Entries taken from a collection
++++
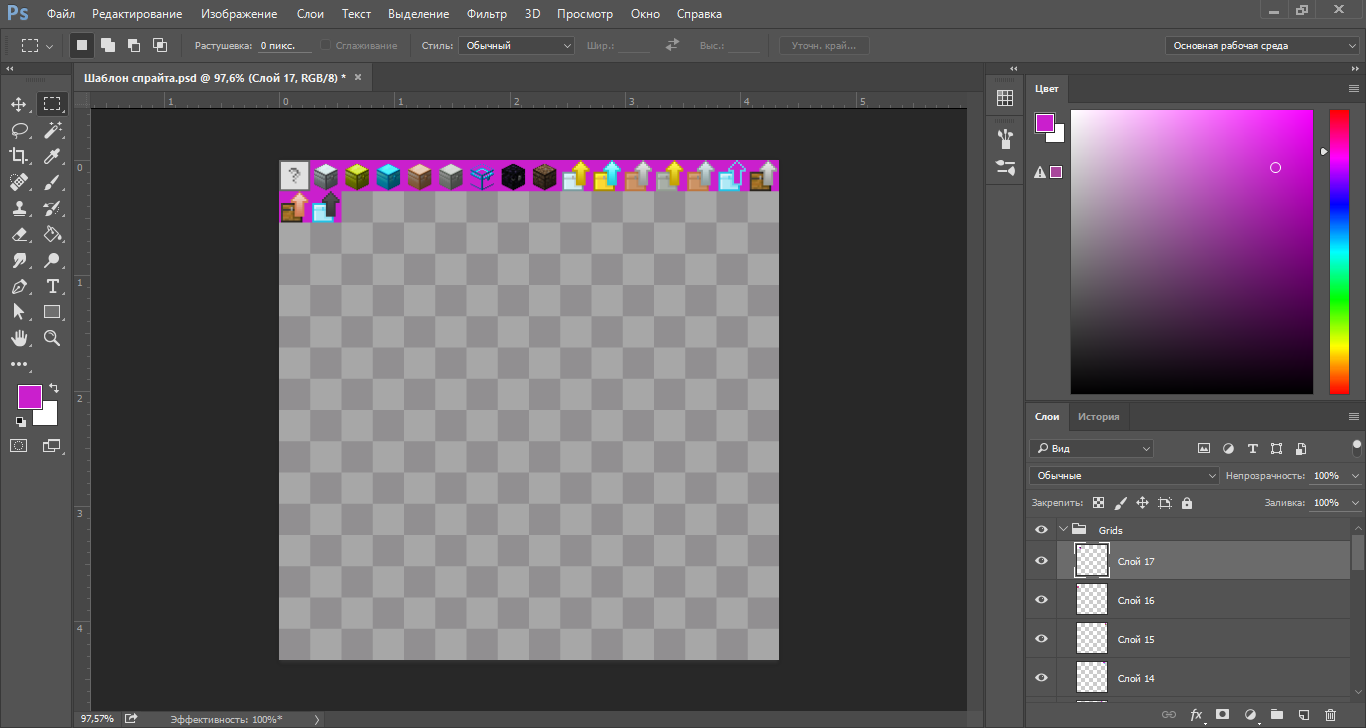Click the Растушевка input field

[x=284, y=46]
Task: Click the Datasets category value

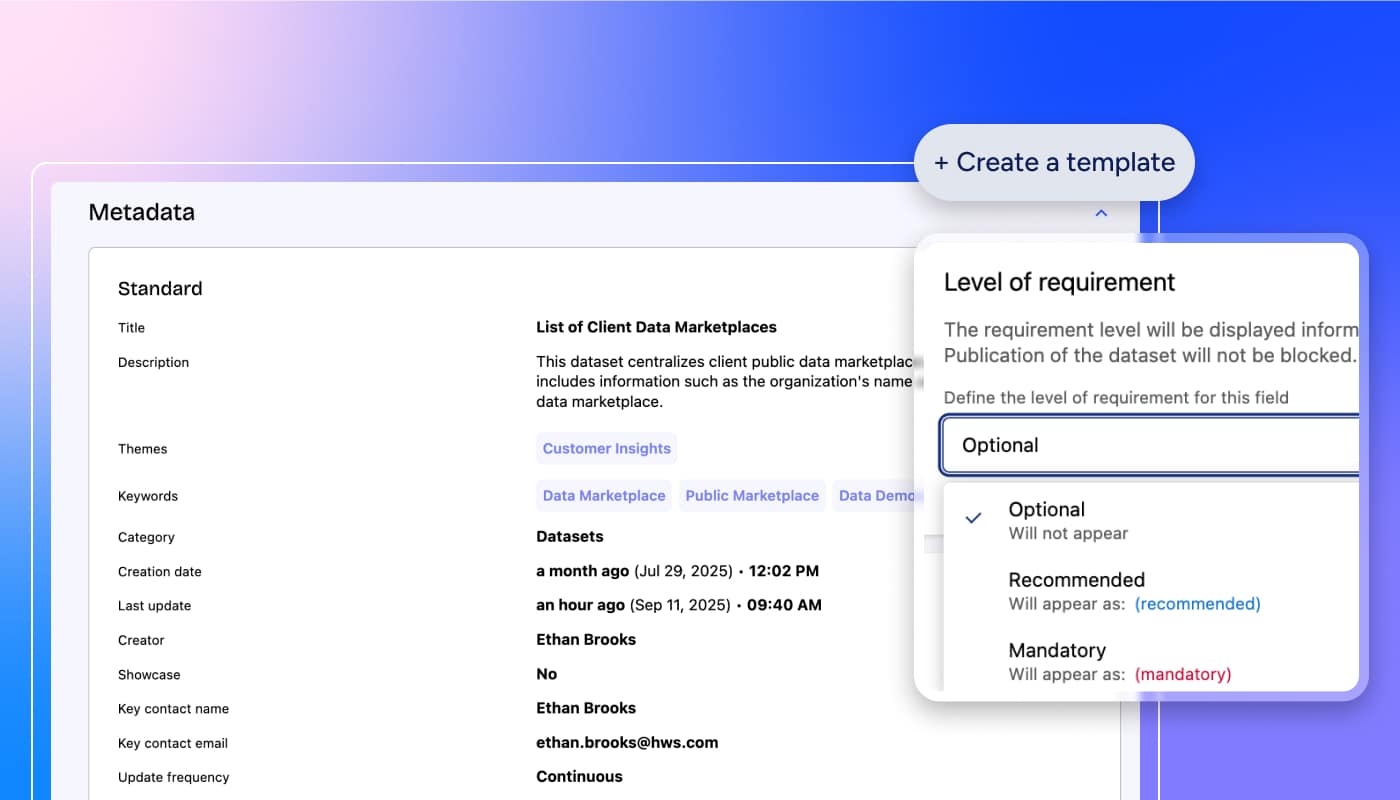Action: tap(570, 537)
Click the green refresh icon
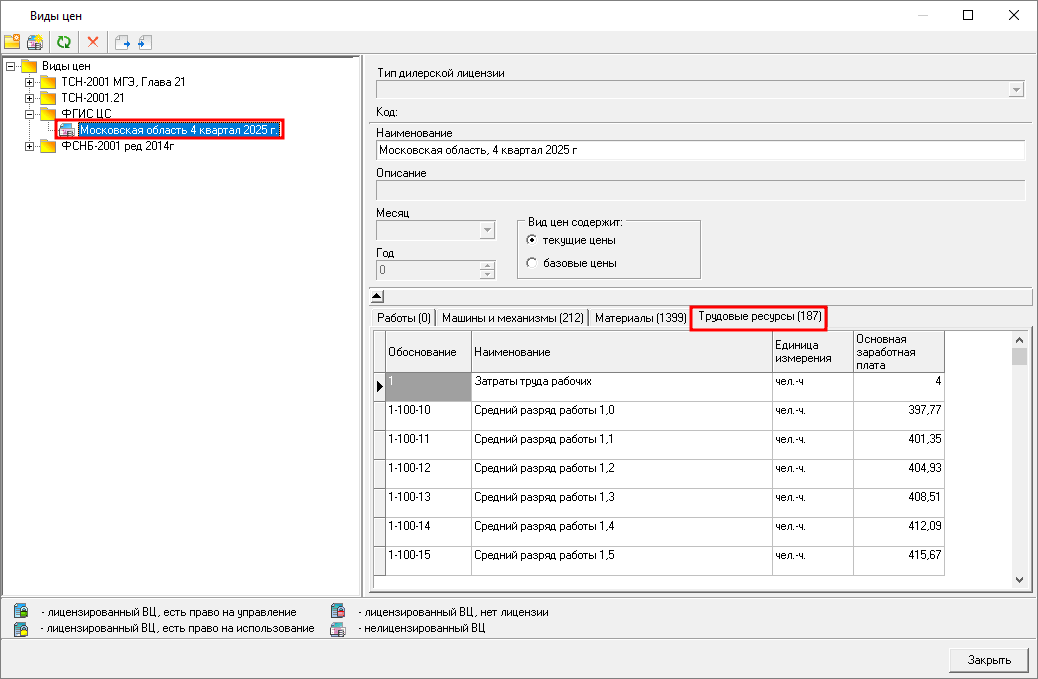This screenshot has height=679, width=1038. tap(64, 42)
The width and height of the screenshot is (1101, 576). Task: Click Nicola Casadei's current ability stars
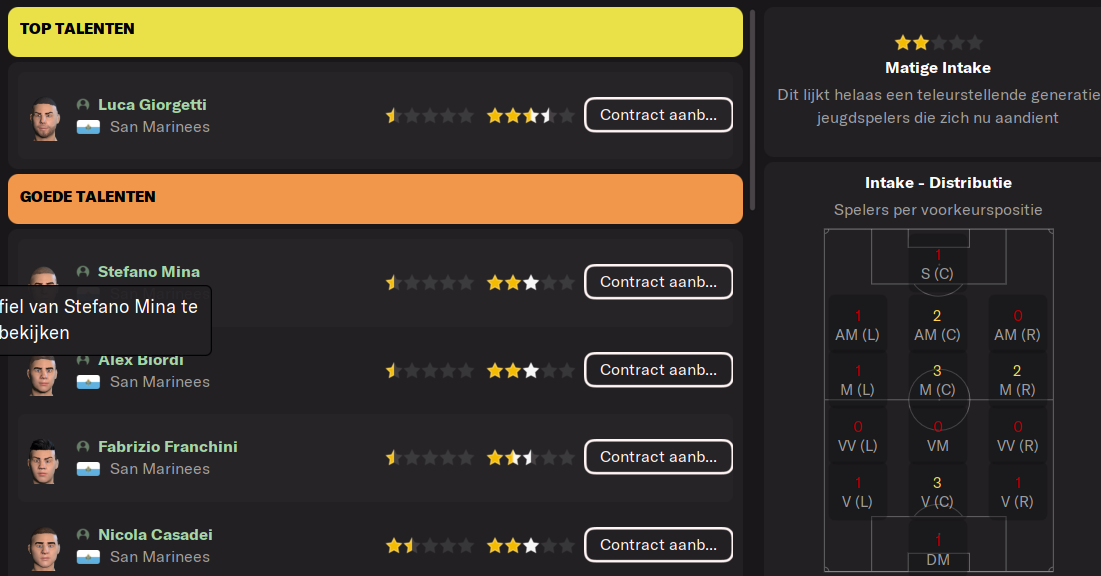(x=429, y=545)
++++
Return the lines from the one containing "Click the green refresh icon" through the last line of the records, both included, exactly as written and with no pictures.

> _WRITTEN RESPONSE_:
Click the green refresh icon
This screenshot has height=679, width=1038. tap(64, 42)
The width and height of the screenshot is (1101, 576). Task: Click Nicola Casadei's current ability stars
(x=429, y=545)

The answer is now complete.